** Opening DATASET ENTRIES block **

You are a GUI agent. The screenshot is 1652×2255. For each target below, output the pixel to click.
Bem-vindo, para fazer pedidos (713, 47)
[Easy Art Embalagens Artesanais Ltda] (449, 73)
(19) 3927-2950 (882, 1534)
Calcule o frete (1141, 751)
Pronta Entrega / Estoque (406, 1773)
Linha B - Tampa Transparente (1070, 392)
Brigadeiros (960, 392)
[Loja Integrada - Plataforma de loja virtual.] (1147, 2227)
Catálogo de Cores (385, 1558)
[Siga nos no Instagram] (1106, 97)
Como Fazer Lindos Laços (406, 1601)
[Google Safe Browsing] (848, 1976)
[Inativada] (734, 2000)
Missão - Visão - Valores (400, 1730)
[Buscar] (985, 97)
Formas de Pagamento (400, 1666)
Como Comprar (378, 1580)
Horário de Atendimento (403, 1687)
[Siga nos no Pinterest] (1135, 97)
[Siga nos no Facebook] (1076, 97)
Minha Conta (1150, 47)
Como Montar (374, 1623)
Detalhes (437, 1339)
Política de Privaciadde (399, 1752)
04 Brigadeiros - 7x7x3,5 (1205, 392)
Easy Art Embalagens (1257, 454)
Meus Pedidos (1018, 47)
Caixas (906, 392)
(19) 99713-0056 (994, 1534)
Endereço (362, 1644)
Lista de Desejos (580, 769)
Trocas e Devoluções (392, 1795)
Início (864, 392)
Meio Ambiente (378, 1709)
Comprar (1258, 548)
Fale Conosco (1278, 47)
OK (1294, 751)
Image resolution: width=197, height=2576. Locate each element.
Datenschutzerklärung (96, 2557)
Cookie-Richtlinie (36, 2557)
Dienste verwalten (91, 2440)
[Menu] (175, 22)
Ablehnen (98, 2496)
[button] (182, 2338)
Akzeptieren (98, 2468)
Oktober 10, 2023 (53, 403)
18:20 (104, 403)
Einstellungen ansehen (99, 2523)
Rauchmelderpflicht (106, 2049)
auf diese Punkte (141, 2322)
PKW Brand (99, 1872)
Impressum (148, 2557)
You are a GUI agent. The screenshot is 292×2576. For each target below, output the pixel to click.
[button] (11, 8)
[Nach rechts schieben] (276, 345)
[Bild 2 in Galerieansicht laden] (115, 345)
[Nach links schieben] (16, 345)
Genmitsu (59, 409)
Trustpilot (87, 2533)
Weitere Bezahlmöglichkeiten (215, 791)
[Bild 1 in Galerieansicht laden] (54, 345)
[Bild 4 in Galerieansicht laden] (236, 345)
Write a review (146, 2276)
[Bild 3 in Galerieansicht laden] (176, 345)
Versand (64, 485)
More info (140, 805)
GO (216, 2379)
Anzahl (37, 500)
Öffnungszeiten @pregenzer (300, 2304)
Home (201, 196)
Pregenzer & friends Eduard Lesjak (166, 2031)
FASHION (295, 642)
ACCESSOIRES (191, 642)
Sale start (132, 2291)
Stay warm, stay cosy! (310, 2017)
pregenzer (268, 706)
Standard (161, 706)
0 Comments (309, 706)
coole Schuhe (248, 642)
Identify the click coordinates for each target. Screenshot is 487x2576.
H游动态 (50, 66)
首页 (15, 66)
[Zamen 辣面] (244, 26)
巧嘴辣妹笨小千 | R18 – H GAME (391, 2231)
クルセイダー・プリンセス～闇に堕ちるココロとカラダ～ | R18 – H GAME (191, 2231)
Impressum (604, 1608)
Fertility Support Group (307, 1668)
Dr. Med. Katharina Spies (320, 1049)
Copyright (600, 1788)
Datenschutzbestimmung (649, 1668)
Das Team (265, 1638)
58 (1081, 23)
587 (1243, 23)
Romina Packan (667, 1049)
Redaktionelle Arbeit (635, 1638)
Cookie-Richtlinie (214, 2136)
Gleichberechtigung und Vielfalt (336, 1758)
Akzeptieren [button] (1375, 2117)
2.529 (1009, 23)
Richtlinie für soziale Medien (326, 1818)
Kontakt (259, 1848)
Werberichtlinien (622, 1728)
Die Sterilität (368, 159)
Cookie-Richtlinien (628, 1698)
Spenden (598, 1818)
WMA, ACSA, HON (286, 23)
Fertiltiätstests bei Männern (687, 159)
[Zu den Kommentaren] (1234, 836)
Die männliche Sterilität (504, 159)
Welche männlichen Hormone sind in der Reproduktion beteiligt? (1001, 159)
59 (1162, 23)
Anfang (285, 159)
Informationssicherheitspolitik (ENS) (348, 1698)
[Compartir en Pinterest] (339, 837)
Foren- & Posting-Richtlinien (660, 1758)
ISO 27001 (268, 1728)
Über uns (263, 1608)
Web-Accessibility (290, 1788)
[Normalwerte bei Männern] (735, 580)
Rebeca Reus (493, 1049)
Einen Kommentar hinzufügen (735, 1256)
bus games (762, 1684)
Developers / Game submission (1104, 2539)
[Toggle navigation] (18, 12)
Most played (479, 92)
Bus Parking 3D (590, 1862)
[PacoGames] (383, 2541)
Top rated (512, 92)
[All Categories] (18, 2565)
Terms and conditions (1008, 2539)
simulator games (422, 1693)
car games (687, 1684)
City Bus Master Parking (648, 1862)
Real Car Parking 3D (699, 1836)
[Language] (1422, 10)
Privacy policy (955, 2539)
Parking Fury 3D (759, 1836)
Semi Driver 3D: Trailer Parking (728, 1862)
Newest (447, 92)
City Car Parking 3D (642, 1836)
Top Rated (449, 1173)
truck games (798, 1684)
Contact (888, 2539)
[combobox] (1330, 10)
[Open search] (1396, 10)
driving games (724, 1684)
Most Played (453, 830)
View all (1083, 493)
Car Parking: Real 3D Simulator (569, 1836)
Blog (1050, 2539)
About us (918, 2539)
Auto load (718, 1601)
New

** Closing DATASET ENTRIES block **

ASSIGNED TASK: Please repeat the complete material exactly, with nothing omitted.

EXERCISE SOLUTION:
You are a GUI agent. The screenshot is 1652×2255. For each target below, output the pixel to click.
Bem-vindo, para fazer pedidos (713, 47)
[Easy Art Embalagens Artesanais Ltda] (449, 73)
(19) 3927-2950 (882, 1534)
Calcule o frete (1141, 751)
Pronta Entrega / Estoque (406, 1773)
Linha B - Tampa Transparente (1070, 392)
Brigadeiros (960, 392)
[Loja Integrada - Plataforma de loja virtual.] (1147, 2227)
Catálogo de Cores (385, 1558)
[Siga nos no Instagram] (1106, 97)
Como Fazer Lindos Laços (406, 1601)
[Google Safe Browsing] (848, 1976)
[Inativada] (734, 2000)
Missão - Visão - Valores (400, 1730)
[Buscar] (985, 97)
Formas de Pagamento (400, 1666)
Como Comprar (378, 1580)
Horário de Atendimento (403, 1687)
[Siga nos no Pinterest] (1135, 97)
[Siga nos no Facebook] (1076, 97)
Minha Conta (1150, 47)
Como Montar (374, 1623)
Detalhes (437, 1339)
Política de Privaciadde (399, 1752)
04 Brigadeiros - 7x7x3,5 (1205, 392)
Easy Art Embalagens (1257, 454)
Meus Pedidos (1018, 47)
Caixas (906, 392)
(19) 99713-0056 (994, 1534)
Endereço (362, 1644)
Lista de Desejos (580, 769)
Trocas e Devoluções (392, 1795)
Início (864, 392)
Meio Ambiente (378, 1709)
Comprar (1258, 548)
Fale Conosco (1278, 47)
OK (1294, 751)
Image resolution: width=197, height=2576. Locate each element.
Datenschutzerklärung (96, 2557)
Cookie-Richtlinie (36, 2557)
Dienste verwalten (91, 2440)
[Menu] (175, 22)
Ablehnen (98, 2496)
[button] (182, 2338)
Akzeptieren (98, 2468)
Oktober 10, 2023 (53, 403)
18:20 (104, 403)
Einstellungen ansehen (99, 2523)
Rauchmelderpflicht (106, 2049)
auf diese Punkte (141, 2322)
PKW Brand (99, 1872)
Impressum (148, 2557)
You are a GUI agent. The screenshot is 292×2576. For each target below, output the pixel to click.
[button] (11, 8)
[Nach rechts schieben] (276, 345)
[Bild 2 in Galerieansicht laden] (115, 345)
[Nach links schieben] (16, 345)
Genmitsu (59, 409)
Trustpilot (87, 2533)
Weitere Bezahlmöglichkeiten (215, 791)
[Bild 1 in Galerieansicht laden] (54, 345)
[Bild 4 in Galerieansicht laden] (236, 345)
Write a review (146, 2276)
[Bild 3 in Galerieansicht laden] (176, 345)
Versand (64, 485)
More info (140, 805)
GO (216, 2379)
Anzahl (37, 500)
Öffnungszeiten @pregenzer (300, 2304)
Home (201, 196)
Pregenzer & friends Eduard Lesjak (166, 2031)
FASHION (295, 642)
ACCESSOIRES (191, 642)
Sale start (132, 2291)
Stay warm, stay cosy! (310, 2017)
pregenzer (268, 706)
Standard (161, 706)
0 Comments (309, 706)
coole Schuhe (248, 642)
Identify the click coordinates for each target. Screenshot is 487x2576.
H游动态 (50, 66)
首页 (15, 66)
[Zamen 辣面] (244, 26)
巧嘴辣妹笨小千 | R18 – H GAME (391, 2231)
クルセイダー・プリンセス～闇に堕ちるココロとカラダ～ | R18 – H GAME (191, 2231)
Impressum (604, 1608)
Fertility Support Group (307, 1668)
Dr. Med. Katharina Spies (320, 1049)
Copyright (600, 1788)
Datenschutzbestimmung (649, 1668)
Das Team (265, 1638)
58 (1081, 23)
587 (1243, 23)
Romina Packan (667, 1049)
Redaktionelle Arbeit (635, 1638)
Cookie-Richtlinie (214, 2136)
Gleichberechtigung und Vielfalt (336, 1758)
Akzeptieren [button] (1375, 2117)
2.529 (1009, 23)
Richtlinie für soziale Medien (326, 1818)
Kontakt (259, 1848)
Werberichtlinien (622, 1728)
Die Sterilität (368, 159)
Cookie-Richtlinien (628, 1698)
Spenden (598, 1818)
WMA, ACSA, HON (286, 23)
Fertiltiätstests bei Männern (687, 159)
[Zu den Kommentaren] (1234, 836)
Die männliche Sterilität (504, 159)
Welche männlichen Hormone sind in der Reproduktion beteiligt? (1001, 159)
59 (1162, 23)
Anfang (285, 159)
Informationssicherheitspolitik (ENS) (348, 1698)
[Compartir en Pinterest] (339, 837)
Foren- & Posting-Richtlinien (660, 1758)
ISO 27001 (268, 1728)
Über uns (263, 1608)
Web-Accessibility (290, 1788)
[Normalwerte bei Männern] (735, 580)
Rebeca Reus (493, 1049)
Einen Kommentar hinzufügen (735, 1256)
bus games (762, 1684)
Developers / Game submission (1104, 2539)
[Toggle navigation] (18, 12)
Most played (479, 92)
Bus Parking 3D (590, 1862)
[PacoGames] (383, 2541)
Top rated (512, 92)
[All Categories] (18, 2565)
Terms and conditions (1008, 2539)
simulator games (422, 1693)
car games (687, 1684)
City Bus Master Parking (648, 1862)
Real Car Parking 3D (699, 1836)
[Language] (1422, 10)
Privacy policy (955, 2539)
Parking Fury 3D (759, 1836)
Semi Driver 3D: Trailer Parking (728, 1862)
Newest (447, 92)
City Car Parking 3D (642, 1836)
Top Rated (449, 1173)
truck games (798, 1684)
Contact (888, 2539)
[combobox] (1330, 10)
[Open search] (1396, 10)
driving games (724, 1684)
Most Played (453, 830)
View all (1083, 493)
Car Parking: Real 3D Simulator (569, 1836)
Blog (1050, 2539)
About us (918, 2539)
Auto load (718, 1601)
New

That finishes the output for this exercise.